Verbessert hat sich die Lage für die Flüchtlinge am Grenzübergang in Neuhaus am Inn. Weil am Wochenende wieder Hunderte über Stunden auf der Grenzbrücke frieren mussten, fahren die Busse aus Österreich nun direkt in die Notunterkunft auf deutscher Seite. Ein Modell, das sich die Bundespolizei auch für die anderen Grenzübergänge vorstellen könnte. "Möglich wäre es", sagt Bundespolizeisprecher Rainer Kerstiens, "aber es muss auch politisch gewollt sein."
Entscheiden könne dies am Ende nur die Bundesregierung, sagt Kerstiens.
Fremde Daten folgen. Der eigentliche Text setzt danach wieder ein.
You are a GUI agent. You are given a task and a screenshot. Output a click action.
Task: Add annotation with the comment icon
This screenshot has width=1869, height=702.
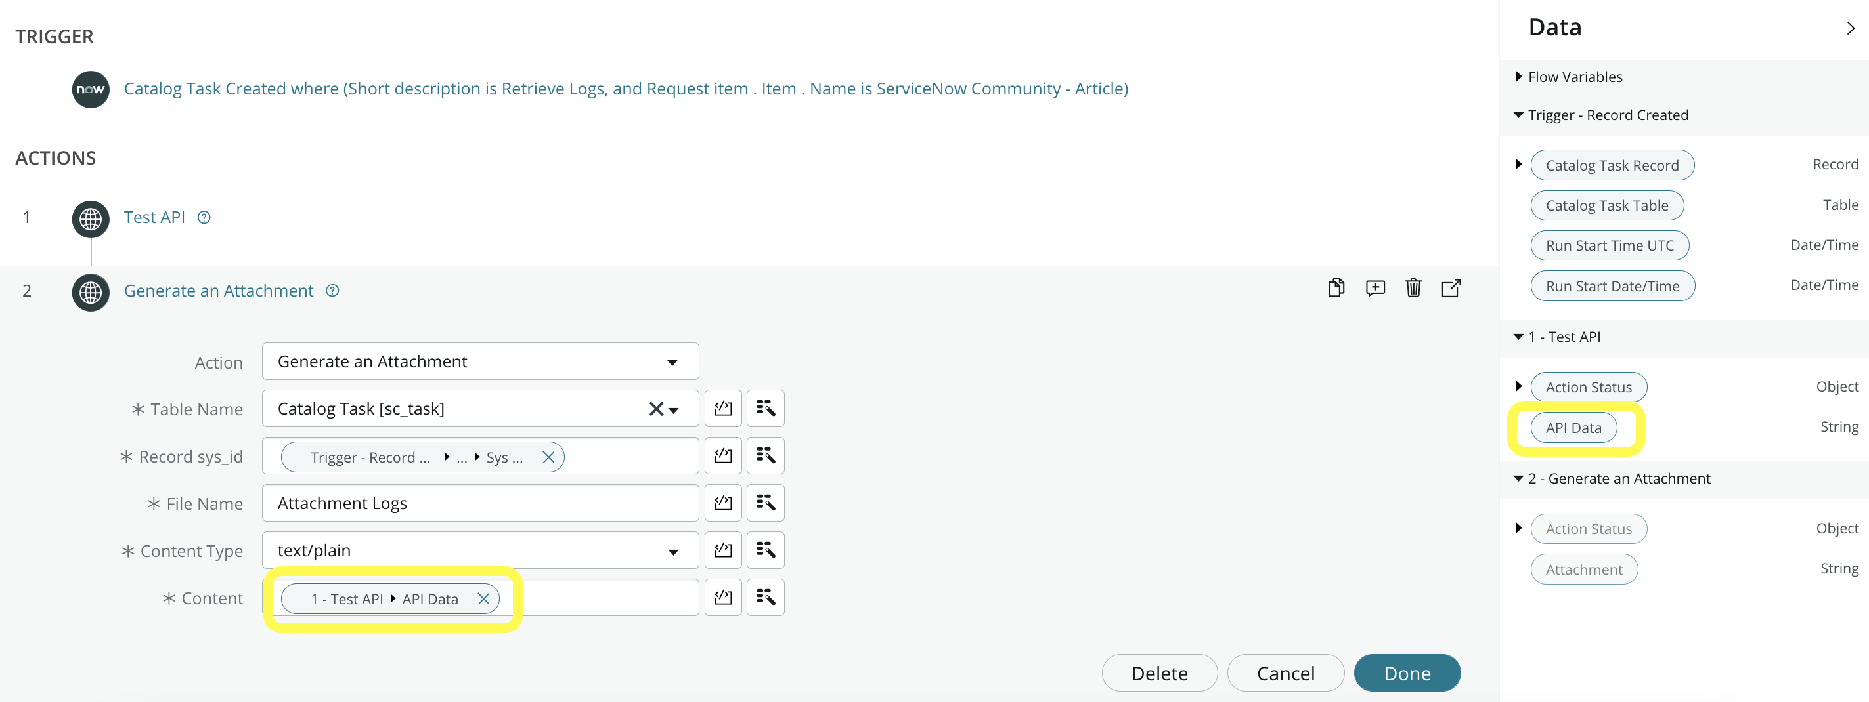(1375, 289)
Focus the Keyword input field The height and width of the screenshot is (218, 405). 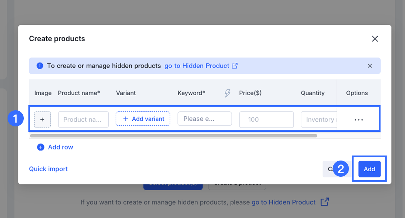[x=204, y=119]
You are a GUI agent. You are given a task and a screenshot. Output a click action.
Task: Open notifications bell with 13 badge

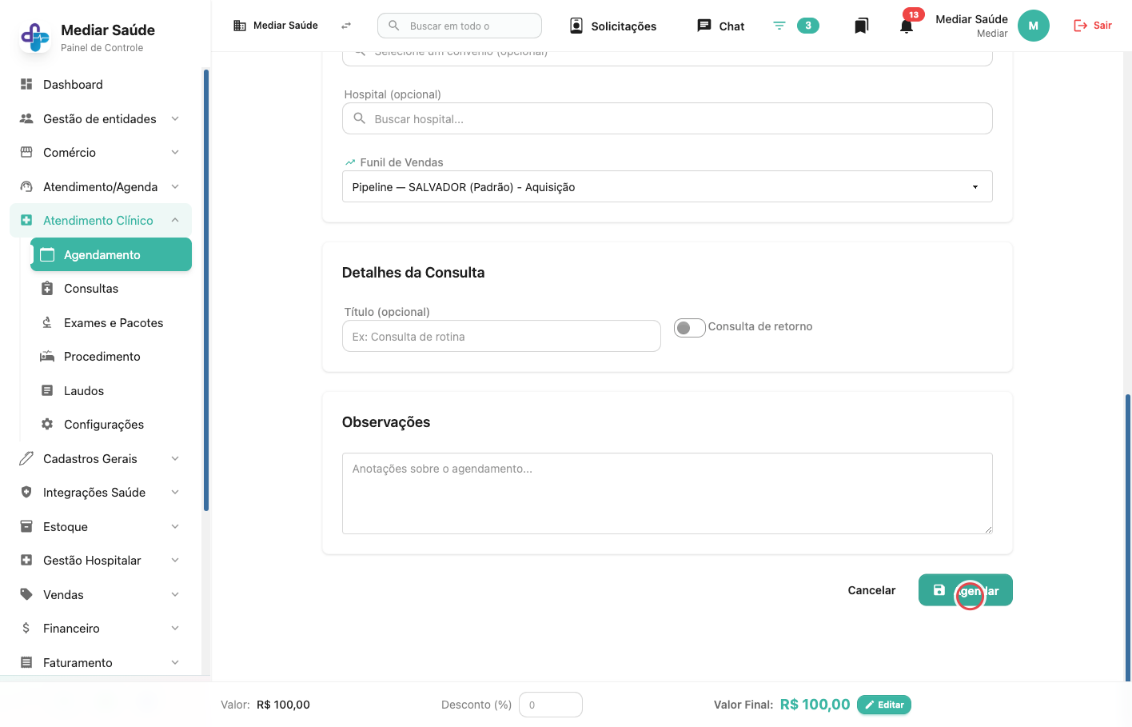[907, 26]
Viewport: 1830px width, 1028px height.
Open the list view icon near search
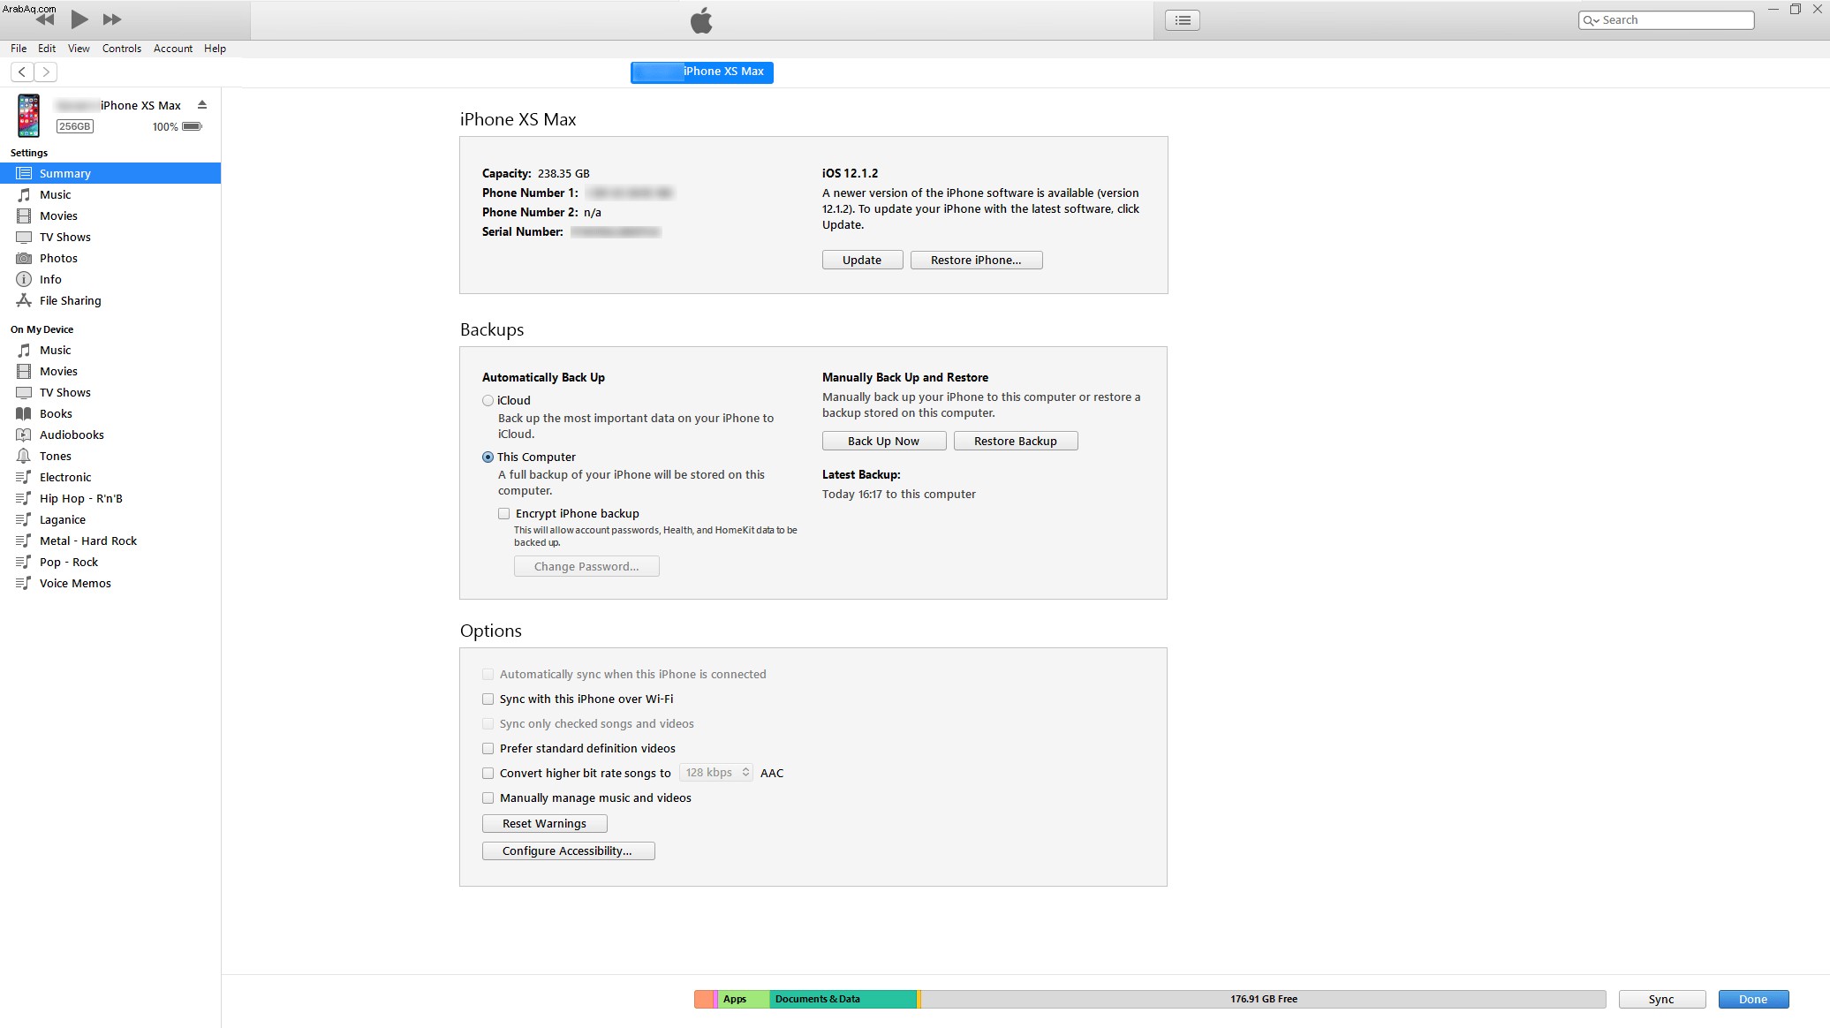click(1182, 19)
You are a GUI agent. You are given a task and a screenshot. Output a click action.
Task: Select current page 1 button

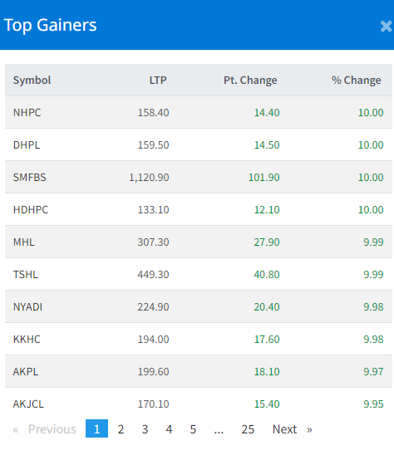pyautogui.click(x=96, y=428)
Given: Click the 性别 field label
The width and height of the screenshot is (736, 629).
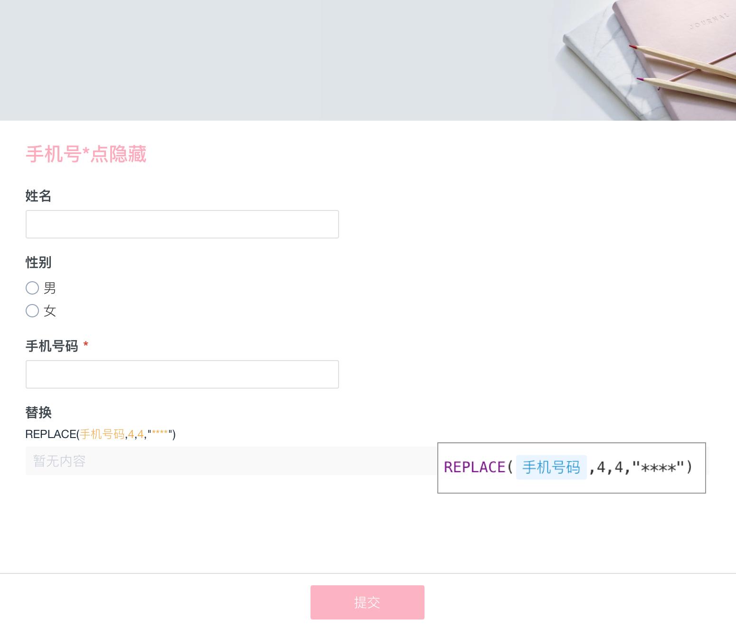Looking at the screenshot, I should click(38, 262).
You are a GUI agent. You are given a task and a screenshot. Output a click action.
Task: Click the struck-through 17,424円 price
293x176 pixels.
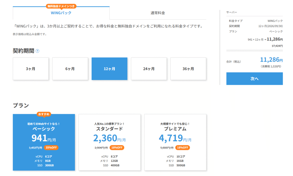(277, 46)
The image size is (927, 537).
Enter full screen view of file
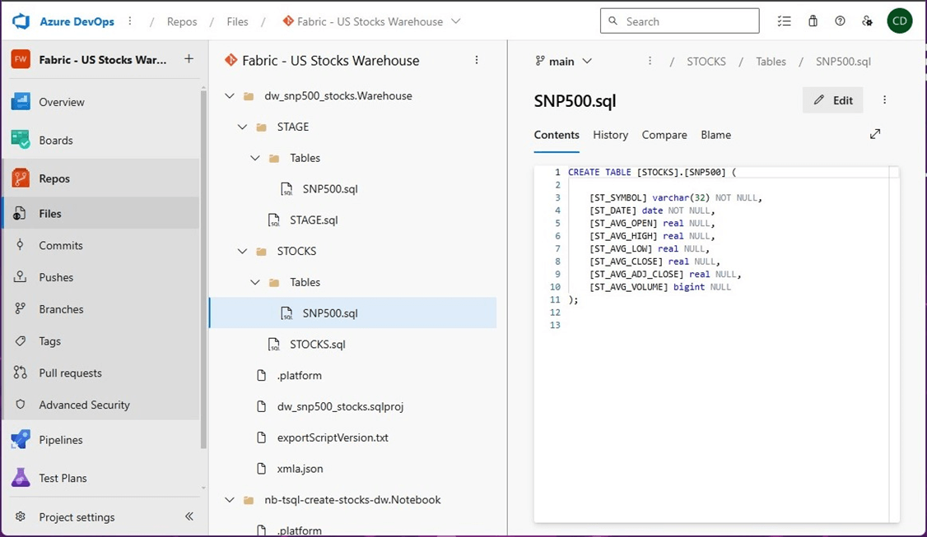coord(875,134)
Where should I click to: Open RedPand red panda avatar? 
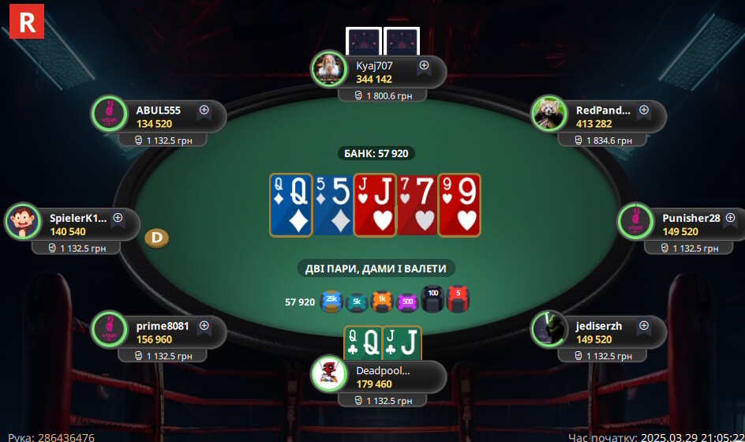[548, 114]
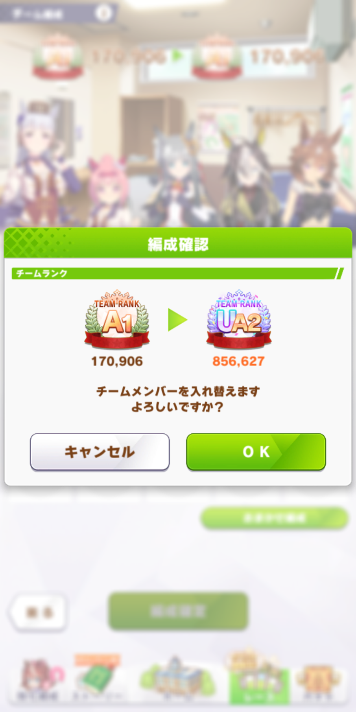
Task: Click the キャンセル cancel button
Action: pos(100,452)
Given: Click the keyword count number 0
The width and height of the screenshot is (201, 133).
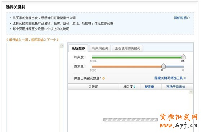Looking at the screenshot, I should click(103, 78).
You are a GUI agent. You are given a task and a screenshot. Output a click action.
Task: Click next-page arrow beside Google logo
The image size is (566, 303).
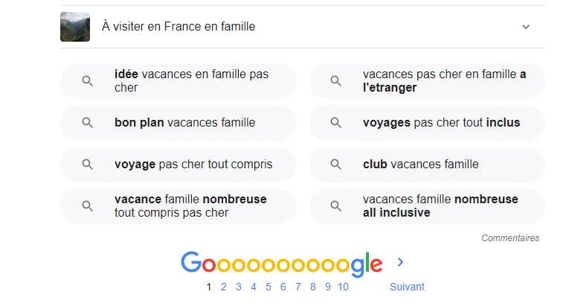pyautogui.click(x=400, y=262)
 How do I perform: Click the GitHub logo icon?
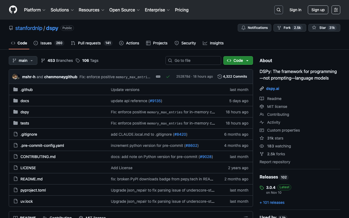pyautogui.click(x=13, y=10)
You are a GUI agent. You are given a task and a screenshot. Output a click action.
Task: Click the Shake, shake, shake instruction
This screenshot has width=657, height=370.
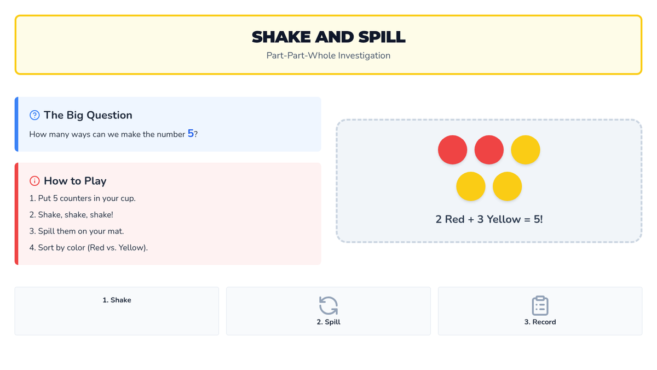[71, 215]
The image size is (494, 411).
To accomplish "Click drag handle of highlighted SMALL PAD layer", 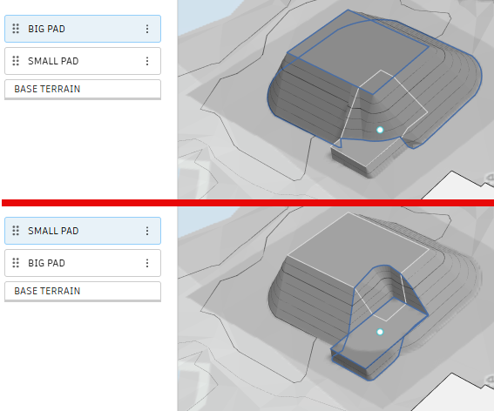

Die Bundespolizisten an den Grenzen fühlen sich derweil immer machtloser. "Wir können oft nur reagieren, nicht agieren", sagt Sprecher Kerstiens.
Mehr Hilfe der Bundesregierung haben auch die kommunalen Spitzenverbände am Dienstag bei einem Treffen mit Bundeskanzlerin Angela Merkel (CDU) gefordert. "Wir haben nochmals deutlich gemacht, was sich die Menschen vor Ort wünschen: handeln statt parteipolitischer Streitereien", sagte Christian Bernreiter (CSU), der als Präsident des bayerischen Landkreistags am Gespräch in Berlin teilnahm. Er fordert vom Bund winterfeste Unterkünfte an den Grenzen und die rasche Verteilung der Flüchtlinge auf alle Bundesländer. Künftig wird sich die Kanzlerin einmal im Monat mit den Kommunalpolitikern treffen, um die Lage an den Grenzen zu besprechen.